Asombrados los tres weñis se miraron, no sabían que hacer, tenían miedo, pero también sabían que no podían quedarse ahí para siempre.  Sin embargo se sentaron a esperar, fueron muchas horas, en las que nuevas lágrimas cayeron, nuevas oscuridades aparecieron, y nuevas joyas se amontonaron.

Así llegó la hora que ellos pensaron sería de comer, y no tenían nada, solo un poco de agua en la cantimplora del menor de los weñis, que apenas deba para un sorbo.   Los dos mayores comenzaron a discutir el mejor destino para el sorbo de agua.  La argumentos se tornaron rápidamente en discusión, y la discusión en pelea. Tan fuerte se hablaban que no se dieron cuenta que el menor de los weñis tomó la cantimplora, se acercó al trono, y con mucho cuidado, ese cuidado que sólo da el cariño, dio de beber al dragón hechicero. 

En ese momento, el Dragón levantó nuevamente la vista y miró al pequeño weñi a los ojos, emocionado, con los labios temblantes, le dirigió una sonrisa agradecida, al tiempo que una lágrima de color azul salía de uno de sus ojos, rodaba por su larga barba hasta llegar a la fuente.  Un gran temblor estremeció al salón.  Cuando terminó se escucho un fuerte crujir de rocas, y la fuente se quebró por la mitad.  El agua de lágrimas se derramaba y se iba por las grietas del piso, un gran viento se levantó y se comenzó a llevar, como si fueran hojas de otoño todos los tesoros del salón hacia la fuente quebrada.

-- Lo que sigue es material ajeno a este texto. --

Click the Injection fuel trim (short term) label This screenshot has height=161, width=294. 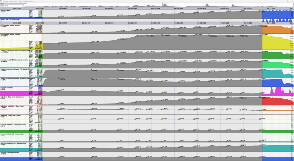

Cuando todo el tesoro había desaparecido, el dragón se puso de pie, cuan grande y fuerte era, dijo con una voy gruesa pero suave “GRACIAS”, alzó sus brazos al cielo como si fueran ramas de un gran árbol y desapareció.

No quedaba nada en el salón, de hecho parecía más una cueva común y corriente.  Los weñis no sabían que debían hacer, pero si lo que querían, sólo querían volver a su casa, aunque armonía siguiera como la habían dejado.

Luego de algunos días de caminar por senderos que ya no eran como los habían visto, con animales y plantas que crecían no sólo fuertes sino también alegres, llegaron cansados y hambrientos al pueblo de donde habían salido, que se veía otra vez luminoso, pero en el que no había nadie.

Sólo se les ocurrió volver al punto donde comenzaba su historia, al gran claro del bosque, el que para su sorpresa estaba lleno de las gentes de toda armonía, parecía que tenían una fiesta.  En mantas en el piso rodeados por grupos de amigos, habían bandejas de queques, panqueques y frutas, pero sobre todo, volaban risas en el ambiente.  Nuestros tres héroes se encontraron que todos les saludaban amables, y que en el centro del gran claro, había aparecido un gran árbol con sus ramas que se alzaban al cielo, tan largo como largo era el hechicero.  Desde ese punto contaron su aventura, y la gente aplaudió y cantó para celebrarlos.

Desde entonces, cada año al llegar la primavera, se viene gente de todas partes de Armonía a escuchar la historia de los tres weñis que habían vencido el hechizo de la ambición con sólo un sorbo de agua clara.

Y colorín colorado, en Armonía, la tristeza se ha terminado.